Sobre las baldosas del pasillo, a la altura del tercer gabinete del claustro, un hombre yacía sobre su costado derecho con las rodillas ligeramente dobladas, el rostro oculto por una mata de cabello castaño claro y los brazos extendidos sobre la piedra. Vestía lujosos ropajes oscuros y una espada envainada colgaba de su cinto sobre su cadera izquierda, rozando casi la entrada del gabinete con su punta, de la misma forma que las puntas de sus pies casi rozaban el umbral. Inclinado sobre él y a punto de levantarse, Yves Hugonin miró a los presentes con expresión desconcertada y el rostro tan pálido como la cera.

—He tropezado con él en la oscuridad. Está herido…

Se miró la mano y vio sangre en sus dedos. El hombre que yacía a sus pies permanecía indiferentemente inmóvil mientras el rey, la emperatriz y casi la mitad de los nobles del reino lo contemplaban con sobrecogida fascinación. Esteban se inclinó, apoyó una mano en el hombro del desconocido, ladeó un poco su cuerpo y volvió hacia la luz de las antorchas un rostro petrificado con clara expresión de asombro y un poderoso pecho en el que la sangre se estaba extendiendo lentamente ante sus ojos.
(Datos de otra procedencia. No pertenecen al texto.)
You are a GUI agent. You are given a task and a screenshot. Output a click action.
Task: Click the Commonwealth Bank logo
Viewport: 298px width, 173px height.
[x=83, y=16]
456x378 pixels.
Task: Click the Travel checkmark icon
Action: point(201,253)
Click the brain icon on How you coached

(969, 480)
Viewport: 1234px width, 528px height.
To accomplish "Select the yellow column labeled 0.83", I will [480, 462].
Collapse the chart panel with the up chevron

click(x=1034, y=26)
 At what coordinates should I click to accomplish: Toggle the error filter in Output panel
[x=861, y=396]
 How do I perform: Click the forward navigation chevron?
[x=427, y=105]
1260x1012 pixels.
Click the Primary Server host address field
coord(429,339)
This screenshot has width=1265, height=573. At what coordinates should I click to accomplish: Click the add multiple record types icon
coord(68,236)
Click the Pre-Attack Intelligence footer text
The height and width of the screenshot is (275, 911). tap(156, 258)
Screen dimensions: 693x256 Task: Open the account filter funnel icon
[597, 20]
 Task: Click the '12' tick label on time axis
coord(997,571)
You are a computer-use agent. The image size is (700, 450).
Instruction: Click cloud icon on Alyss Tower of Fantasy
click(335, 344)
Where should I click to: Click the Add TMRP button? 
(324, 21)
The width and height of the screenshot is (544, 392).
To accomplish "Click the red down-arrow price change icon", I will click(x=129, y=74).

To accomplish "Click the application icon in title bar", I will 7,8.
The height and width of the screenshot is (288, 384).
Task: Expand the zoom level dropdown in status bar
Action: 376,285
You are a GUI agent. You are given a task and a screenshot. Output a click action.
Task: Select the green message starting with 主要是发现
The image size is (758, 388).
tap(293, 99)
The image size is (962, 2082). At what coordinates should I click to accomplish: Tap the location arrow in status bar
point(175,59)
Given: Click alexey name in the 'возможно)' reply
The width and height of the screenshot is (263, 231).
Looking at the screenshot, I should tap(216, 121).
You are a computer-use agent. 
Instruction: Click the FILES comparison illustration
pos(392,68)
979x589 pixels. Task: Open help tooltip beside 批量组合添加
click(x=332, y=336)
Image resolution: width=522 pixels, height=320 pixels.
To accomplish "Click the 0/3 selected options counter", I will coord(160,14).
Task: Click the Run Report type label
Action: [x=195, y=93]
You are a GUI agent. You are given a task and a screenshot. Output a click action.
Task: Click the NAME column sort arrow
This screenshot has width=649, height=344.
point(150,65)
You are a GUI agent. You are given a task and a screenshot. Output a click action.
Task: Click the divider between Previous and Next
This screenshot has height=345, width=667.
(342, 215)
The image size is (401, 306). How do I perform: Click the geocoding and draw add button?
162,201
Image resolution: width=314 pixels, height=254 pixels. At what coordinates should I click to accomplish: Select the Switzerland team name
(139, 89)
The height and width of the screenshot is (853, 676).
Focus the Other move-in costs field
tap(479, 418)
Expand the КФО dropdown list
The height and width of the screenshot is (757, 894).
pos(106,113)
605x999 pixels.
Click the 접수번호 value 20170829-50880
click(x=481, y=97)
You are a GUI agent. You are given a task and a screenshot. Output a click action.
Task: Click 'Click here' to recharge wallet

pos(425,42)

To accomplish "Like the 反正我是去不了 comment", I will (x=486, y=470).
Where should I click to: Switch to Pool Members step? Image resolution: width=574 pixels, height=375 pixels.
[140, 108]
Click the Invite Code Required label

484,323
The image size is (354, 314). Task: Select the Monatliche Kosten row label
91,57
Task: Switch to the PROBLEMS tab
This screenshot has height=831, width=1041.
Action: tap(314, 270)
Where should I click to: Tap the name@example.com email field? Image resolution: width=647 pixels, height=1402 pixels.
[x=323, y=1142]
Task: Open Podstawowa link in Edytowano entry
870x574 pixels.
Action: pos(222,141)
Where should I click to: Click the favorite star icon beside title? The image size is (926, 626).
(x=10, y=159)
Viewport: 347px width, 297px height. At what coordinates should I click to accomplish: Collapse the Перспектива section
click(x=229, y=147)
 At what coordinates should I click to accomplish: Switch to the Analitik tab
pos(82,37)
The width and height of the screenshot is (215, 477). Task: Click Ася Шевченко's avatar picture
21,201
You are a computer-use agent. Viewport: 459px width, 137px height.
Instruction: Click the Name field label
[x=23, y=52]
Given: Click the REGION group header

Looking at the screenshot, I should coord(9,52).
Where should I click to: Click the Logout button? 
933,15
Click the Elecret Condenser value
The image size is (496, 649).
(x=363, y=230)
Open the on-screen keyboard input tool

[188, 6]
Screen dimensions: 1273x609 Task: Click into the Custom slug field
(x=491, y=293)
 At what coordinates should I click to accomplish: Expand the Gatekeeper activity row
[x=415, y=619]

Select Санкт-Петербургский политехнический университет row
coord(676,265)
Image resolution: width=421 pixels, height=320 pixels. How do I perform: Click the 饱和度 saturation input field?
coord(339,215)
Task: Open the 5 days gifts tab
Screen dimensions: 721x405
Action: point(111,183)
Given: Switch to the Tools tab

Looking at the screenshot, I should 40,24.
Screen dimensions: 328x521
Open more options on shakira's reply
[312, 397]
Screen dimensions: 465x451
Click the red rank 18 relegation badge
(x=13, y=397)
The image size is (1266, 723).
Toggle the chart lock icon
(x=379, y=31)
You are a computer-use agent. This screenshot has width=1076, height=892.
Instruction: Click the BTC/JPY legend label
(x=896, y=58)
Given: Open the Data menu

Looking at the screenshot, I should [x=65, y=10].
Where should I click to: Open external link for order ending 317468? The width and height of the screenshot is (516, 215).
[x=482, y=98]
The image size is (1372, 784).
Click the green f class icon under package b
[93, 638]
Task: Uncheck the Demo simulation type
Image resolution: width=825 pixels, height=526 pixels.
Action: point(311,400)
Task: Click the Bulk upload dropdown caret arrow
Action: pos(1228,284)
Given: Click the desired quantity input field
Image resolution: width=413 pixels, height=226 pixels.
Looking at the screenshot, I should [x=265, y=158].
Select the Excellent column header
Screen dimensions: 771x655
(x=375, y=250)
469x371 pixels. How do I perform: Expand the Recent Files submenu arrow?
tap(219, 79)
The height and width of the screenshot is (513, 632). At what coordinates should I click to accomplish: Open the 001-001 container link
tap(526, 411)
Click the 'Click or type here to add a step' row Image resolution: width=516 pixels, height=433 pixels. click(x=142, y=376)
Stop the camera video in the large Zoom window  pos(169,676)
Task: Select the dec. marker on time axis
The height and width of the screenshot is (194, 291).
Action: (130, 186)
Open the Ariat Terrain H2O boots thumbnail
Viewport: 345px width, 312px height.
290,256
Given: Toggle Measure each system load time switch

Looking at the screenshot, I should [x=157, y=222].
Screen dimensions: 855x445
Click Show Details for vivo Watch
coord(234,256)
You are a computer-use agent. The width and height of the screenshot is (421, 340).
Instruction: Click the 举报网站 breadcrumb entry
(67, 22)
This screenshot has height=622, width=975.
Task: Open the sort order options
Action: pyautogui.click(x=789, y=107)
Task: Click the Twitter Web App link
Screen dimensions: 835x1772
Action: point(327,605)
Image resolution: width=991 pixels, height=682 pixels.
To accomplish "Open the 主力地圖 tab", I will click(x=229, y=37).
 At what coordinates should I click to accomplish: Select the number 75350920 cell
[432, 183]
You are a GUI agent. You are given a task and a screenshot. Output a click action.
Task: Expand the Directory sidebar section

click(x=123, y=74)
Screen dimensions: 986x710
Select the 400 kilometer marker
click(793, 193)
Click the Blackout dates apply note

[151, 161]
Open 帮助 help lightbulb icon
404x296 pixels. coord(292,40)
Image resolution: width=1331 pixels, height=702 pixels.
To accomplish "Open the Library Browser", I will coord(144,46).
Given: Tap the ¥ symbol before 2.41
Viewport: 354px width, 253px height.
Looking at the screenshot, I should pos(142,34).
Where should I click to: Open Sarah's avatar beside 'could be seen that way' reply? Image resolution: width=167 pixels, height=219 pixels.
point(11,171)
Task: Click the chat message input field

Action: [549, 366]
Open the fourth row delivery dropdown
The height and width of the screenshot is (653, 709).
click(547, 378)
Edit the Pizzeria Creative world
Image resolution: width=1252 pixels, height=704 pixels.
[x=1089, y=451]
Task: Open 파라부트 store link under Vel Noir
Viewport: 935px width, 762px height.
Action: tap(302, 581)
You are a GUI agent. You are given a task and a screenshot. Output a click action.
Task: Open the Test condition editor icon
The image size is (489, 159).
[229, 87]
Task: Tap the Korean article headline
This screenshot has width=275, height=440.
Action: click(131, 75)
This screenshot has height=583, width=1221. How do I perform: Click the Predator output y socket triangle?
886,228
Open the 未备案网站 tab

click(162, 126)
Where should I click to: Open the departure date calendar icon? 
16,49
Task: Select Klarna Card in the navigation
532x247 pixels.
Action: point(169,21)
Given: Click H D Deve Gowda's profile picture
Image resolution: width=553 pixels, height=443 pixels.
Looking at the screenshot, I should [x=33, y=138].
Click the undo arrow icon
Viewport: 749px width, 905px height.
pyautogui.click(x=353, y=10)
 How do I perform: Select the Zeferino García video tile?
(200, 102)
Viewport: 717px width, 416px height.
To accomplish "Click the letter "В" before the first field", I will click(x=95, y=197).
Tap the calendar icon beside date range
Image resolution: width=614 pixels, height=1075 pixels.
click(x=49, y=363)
Detrás del hombro de Esteban se oyó un ahogado grito, mientras Felipe FitzRobert se abría paso para arrodillarse junto al cuerpo inmóvil y apoyar una mano sobre la piel todavía cálida de la frente y la garganta. Después levantó un párpado, examinó un ojo que no reaccionaba ni a la luz ni a la oscuridad y cerró casi con violencia los párpados de ambos ojos. Junto al cuerpo sin vida de Brien de Soulis, Felipe levantó los ojos y miró con sorda rabia a Yves.

—¡Le han traspasado el corazón sin darle tiempo tan siquiera a desenvainar la espada! Bien sabemos todos lo mucho que lo odiabas. Le atacaste nada más llegar aquí según me han dicho los que estaban presentes. Y después yo he visto con mis propios ojos la rabia que le tenías. ¡Majestad, mis señores obispos, ved lo que ha ocurrido en este sagrado lugar mientras adorábamos a Dios! ¡Si no mandáis detener a este hombre para que la ley le aplique el castigo que merece, permitid que yo me encargue de él y le arrebate con toda justicia la vida a cambio de la que él ha arrebatado!